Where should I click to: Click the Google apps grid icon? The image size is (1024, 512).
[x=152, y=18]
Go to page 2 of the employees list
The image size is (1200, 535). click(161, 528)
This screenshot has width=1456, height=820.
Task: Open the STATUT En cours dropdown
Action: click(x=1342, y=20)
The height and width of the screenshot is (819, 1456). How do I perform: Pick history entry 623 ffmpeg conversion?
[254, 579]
* * *
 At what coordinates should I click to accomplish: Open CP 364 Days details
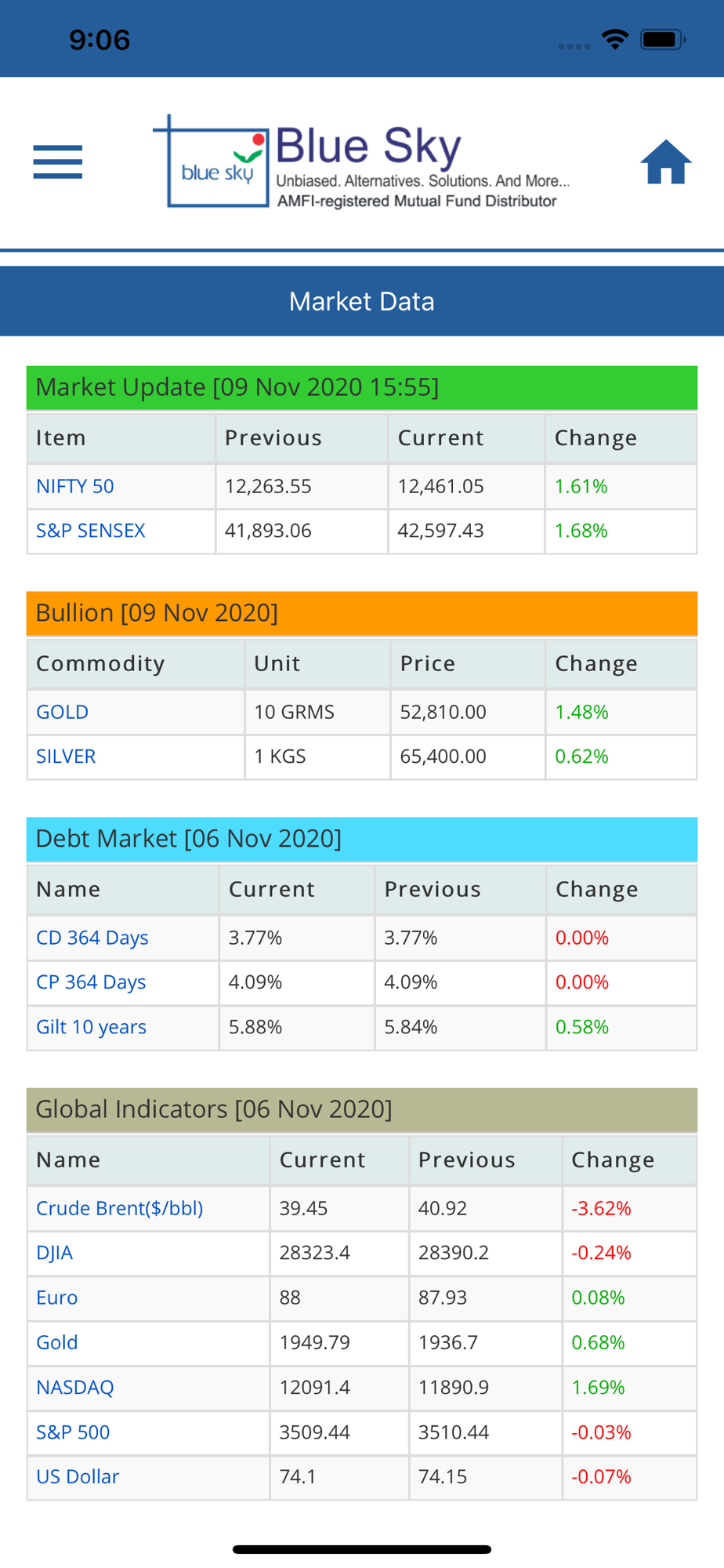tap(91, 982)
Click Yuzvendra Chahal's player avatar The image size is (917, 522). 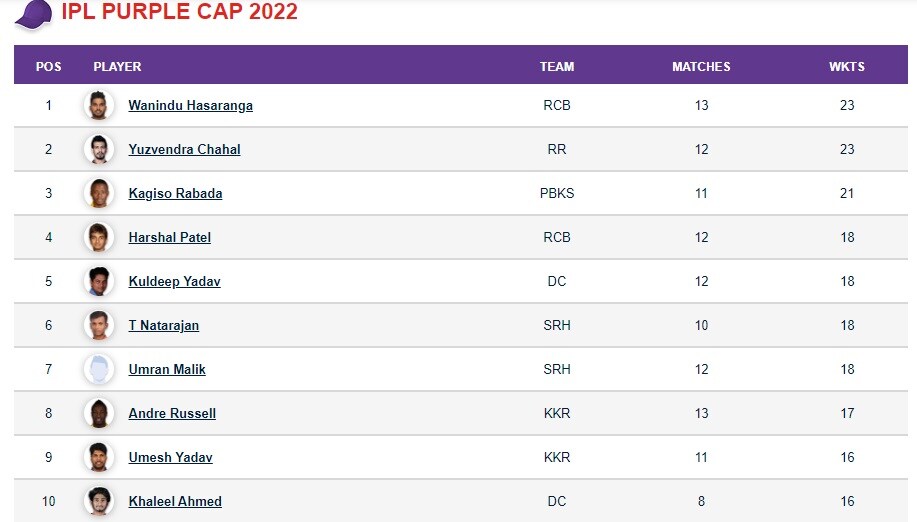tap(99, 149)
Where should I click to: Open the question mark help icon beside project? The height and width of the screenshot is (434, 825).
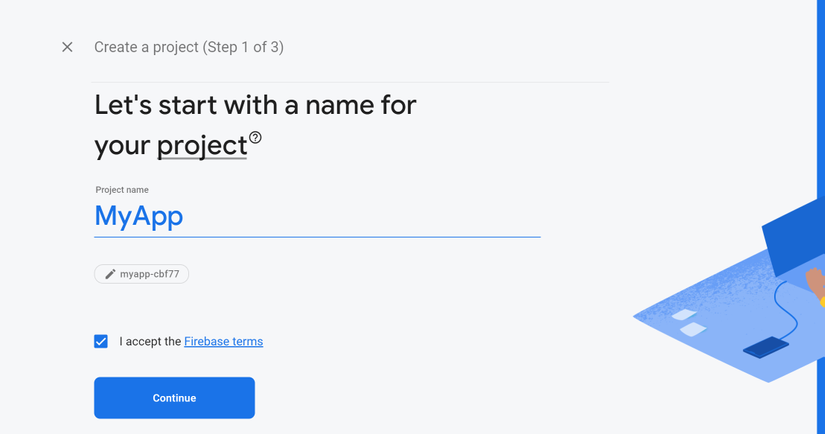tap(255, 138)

Problem to work on:
Render the lines of the records starting at the line that contains "Where should I click to: Open" and ending at the line that contains "tap(255, 138)" as a JSON list of strings, one string per line, with blank lines left out. Omit the pictures from the answer.

Task output:
[
  "Where should I click to: Open the question mark help icon beside project? The height and width of the screenshot is (434, 825).",
  "tap(255, 138)"
]